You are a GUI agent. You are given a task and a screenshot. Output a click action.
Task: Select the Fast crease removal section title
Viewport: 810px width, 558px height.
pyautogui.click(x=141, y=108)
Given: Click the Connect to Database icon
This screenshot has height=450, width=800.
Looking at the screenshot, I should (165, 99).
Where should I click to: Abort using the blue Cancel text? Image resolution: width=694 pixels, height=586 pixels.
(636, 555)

---

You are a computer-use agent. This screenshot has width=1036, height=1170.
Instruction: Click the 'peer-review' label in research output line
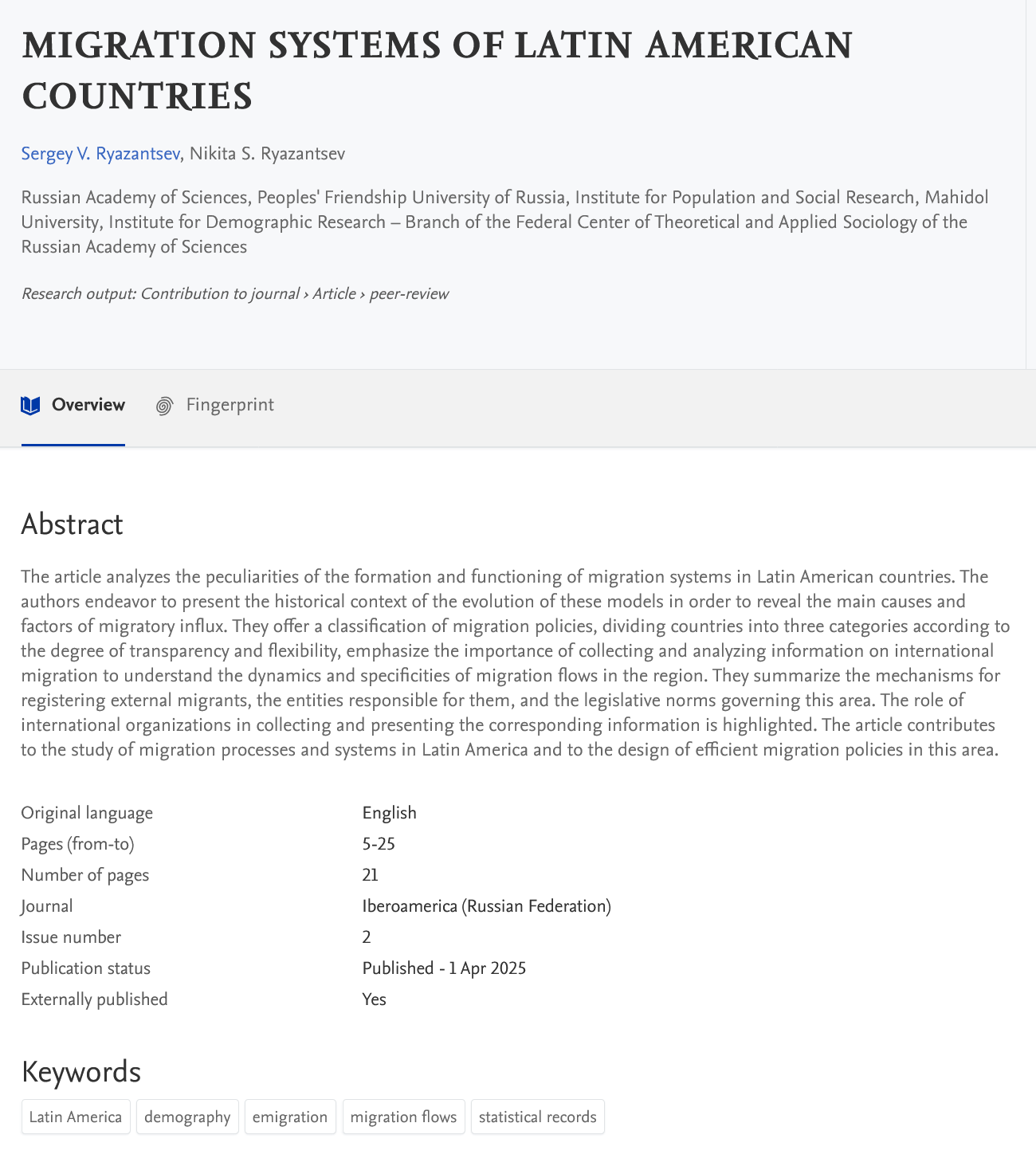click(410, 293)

...

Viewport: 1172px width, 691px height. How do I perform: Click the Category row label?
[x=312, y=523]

*Your task*.
What is needed is an exact copy of the lines above, from the one containing "You are a GUI" through the one containing "Given: Click the Connect to Database icon", with nothing added.

*Result*.
You are a GUI agent. You are given a task and a screenshot. Output a click action.
Task: Select the Fast crease removal section title
Viewport: 810px width, 558px height.
pyautogui.click(x=141, y=108)
Given: Click the Connect to Database icon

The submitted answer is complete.